[start]

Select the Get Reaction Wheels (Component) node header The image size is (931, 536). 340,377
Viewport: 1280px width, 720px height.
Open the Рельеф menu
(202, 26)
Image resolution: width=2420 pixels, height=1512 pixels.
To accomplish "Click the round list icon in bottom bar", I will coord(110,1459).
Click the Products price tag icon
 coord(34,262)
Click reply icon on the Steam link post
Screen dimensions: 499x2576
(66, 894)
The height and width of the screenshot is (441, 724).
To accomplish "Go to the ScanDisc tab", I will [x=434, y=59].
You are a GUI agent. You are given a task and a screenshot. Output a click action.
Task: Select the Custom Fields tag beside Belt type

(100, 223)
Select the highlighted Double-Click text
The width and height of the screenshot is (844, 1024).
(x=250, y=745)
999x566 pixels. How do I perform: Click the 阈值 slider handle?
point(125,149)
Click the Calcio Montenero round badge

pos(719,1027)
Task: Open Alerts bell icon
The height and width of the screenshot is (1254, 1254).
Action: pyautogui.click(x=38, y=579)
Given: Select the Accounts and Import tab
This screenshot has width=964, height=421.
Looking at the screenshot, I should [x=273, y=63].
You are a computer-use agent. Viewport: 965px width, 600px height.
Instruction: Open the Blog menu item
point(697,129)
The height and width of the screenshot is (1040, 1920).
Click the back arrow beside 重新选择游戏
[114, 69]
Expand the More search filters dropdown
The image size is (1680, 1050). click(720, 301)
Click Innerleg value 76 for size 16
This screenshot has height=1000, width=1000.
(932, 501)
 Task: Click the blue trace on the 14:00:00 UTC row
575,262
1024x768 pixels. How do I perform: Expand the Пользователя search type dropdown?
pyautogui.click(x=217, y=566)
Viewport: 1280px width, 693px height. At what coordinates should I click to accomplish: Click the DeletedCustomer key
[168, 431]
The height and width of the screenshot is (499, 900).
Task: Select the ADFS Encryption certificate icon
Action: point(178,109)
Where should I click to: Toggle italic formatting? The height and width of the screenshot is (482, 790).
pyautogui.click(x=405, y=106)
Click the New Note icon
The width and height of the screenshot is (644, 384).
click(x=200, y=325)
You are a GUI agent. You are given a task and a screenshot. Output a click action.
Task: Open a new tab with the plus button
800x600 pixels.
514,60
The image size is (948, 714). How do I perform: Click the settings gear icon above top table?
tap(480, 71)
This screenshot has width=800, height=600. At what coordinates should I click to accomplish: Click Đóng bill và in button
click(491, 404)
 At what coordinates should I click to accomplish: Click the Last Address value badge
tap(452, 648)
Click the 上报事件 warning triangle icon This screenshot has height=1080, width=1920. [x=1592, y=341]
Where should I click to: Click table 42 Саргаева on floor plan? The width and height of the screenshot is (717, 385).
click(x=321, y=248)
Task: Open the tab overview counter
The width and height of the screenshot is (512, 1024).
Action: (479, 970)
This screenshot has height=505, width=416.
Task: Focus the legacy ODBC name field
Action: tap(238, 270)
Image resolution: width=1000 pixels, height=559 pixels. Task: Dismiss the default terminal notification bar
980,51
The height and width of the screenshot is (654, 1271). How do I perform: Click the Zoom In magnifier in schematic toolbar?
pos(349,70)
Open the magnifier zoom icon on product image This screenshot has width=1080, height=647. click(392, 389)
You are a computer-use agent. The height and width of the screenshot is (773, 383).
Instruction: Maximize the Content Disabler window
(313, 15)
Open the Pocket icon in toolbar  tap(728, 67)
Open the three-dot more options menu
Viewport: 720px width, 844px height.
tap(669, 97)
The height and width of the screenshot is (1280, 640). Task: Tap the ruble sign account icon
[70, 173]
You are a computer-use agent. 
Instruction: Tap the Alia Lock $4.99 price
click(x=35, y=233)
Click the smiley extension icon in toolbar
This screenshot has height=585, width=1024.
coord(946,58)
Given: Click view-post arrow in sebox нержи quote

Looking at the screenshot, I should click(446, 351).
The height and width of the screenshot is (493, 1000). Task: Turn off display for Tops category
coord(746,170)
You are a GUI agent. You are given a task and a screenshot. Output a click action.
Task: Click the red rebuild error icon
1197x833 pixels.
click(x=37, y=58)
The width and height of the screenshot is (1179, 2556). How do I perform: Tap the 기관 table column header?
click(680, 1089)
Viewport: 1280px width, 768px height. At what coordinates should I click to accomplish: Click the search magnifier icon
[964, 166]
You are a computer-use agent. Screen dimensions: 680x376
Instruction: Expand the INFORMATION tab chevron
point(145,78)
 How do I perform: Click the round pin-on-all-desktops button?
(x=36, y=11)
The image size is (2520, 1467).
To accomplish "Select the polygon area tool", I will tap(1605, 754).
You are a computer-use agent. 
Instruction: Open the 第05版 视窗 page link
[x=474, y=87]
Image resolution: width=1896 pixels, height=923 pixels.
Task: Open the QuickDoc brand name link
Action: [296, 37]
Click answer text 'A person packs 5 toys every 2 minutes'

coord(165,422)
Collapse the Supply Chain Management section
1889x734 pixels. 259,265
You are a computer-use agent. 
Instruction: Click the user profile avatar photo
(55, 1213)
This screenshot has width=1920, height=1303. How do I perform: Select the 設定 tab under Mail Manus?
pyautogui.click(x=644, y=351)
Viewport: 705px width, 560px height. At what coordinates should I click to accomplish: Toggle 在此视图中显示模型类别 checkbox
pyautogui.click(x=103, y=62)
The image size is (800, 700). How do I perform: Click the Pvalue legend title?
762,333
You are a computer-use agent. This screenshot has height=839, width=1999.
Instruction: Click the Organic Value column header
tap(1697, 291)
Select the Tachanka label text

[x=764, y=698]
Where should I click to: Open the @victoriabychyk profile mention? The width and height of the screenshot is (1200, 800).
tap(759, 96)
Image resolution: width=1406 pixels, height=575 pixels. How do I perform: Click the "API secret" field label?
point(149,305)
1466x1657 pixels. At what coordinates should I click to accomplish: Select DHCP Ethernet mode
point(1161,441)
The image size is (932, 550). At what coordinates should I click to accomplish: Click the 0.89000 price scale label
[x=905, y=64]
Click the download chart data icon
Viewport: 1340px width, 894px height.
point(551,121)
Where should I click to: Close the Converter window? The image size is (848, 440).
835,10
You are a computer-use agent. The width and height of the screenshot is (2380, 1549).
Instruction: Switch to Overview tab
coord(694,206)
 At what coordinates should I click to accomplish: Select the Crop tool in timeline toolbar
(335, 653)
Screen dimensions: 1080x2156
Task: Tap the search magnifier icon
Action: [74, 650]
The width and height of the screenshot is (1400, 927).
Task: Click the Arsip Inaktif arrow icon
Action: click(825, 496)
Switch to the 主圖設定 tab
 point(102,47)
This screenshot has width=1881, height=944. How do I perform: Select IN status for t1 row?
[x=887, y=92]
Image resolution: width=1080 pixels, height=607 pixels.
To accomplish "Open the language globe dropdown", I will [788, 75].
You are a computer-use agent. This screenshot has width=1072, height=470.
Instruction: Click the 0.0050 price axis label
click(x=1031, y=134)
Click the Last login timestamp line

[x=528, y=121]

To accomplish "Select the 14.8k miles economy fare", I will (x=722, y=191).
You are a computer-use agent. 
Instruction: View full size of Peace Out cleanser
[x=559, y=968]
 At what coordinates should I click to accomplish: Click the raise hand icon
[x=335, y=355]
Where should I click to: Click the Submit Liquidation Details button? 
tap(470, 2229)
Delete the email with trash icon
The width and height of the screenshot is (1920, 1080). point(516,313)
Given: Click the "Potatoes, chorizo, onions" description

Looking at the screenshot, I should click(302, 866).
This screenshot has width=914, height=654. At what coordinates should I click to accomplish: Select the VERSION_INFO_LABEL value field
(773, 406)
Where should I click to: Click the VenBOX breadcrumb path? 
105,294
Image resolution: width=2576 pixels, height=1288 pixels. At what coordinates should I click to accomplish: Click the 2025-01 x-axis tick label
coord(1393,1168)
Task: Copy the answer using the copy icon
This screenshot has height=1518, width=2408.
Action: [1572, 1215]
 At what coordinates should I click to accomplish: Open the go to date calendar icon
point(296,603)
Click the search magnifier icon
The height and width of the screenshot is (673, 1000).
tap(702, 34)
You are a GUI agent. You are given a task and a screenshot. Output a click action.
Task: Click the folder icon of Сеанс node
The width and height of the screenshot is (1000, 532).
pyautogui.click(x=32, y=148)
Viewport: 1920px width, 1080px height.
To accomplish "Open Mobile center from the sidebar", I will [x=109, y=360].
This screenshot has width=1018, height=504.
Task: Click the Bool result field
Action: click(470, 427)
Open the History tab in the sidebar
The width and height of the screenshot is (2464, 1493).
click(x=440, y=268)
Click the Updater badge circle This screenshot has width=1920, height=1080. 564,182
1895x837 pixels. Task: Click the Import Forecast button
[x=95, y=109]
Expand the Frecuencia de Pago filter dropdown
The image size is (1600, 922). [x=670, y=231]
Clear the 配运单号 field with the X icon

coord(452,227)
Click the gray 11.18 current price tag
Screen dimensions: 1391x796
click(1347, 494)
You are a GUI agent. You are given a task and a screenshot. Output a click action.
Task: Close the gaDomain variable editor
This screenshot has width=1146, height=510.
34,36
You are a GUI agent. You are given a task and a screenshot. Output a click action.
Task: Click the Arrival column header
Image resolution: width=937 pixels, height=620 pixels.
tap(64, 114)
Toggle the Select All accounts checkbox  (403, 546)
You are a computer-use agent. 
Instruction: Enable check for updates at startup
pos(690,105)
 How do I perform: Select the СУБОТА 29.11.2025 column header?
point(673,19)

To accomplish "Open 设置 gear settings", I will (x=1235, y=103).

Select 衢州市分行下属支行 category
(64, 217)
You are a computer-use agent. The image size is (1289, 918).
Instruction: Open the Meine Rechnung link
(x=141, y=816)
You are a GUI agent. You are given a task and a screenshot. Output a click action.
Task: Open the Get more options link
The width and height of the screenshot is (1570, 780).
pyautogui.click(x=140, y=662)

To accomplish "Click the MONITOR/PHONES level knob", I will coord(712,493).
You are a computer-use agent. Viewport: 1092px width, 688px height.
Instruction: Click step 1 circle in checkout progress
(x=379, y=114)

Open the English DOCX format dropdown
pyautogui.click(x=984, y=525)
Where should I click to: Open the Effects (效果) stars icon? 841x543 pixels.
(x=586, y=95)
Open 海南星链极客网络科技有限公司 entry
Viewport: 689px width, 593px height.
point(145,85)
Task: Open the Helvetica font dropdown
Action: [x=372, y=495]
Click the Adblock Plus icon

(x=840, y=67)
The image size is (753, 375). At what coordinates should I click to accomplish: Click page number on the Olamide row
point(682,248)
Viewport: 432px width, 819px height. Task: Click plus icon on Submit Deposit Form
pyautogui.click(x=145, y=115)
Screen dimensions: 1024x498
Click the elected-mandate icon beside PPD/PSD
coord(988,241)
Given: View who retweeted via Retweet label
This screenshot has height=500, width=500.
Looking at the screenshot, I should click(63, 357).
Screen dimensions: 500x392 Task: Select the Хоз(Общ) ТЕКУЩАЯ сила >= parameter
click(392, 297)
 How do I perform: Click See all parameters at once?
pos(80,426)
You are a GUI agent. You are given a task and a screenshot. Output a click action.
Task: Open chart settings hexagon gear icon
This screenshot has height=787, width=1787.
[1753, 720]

[end]

> [Problem to work on] Copy every line of the items above that contains the string "circle", matching case exactly.

> [Response for this exercise]
Click the Updater badge circle This screenshot has width=1920, height=1080. 564,182
Instruction: Click step 1 circle in checkout progress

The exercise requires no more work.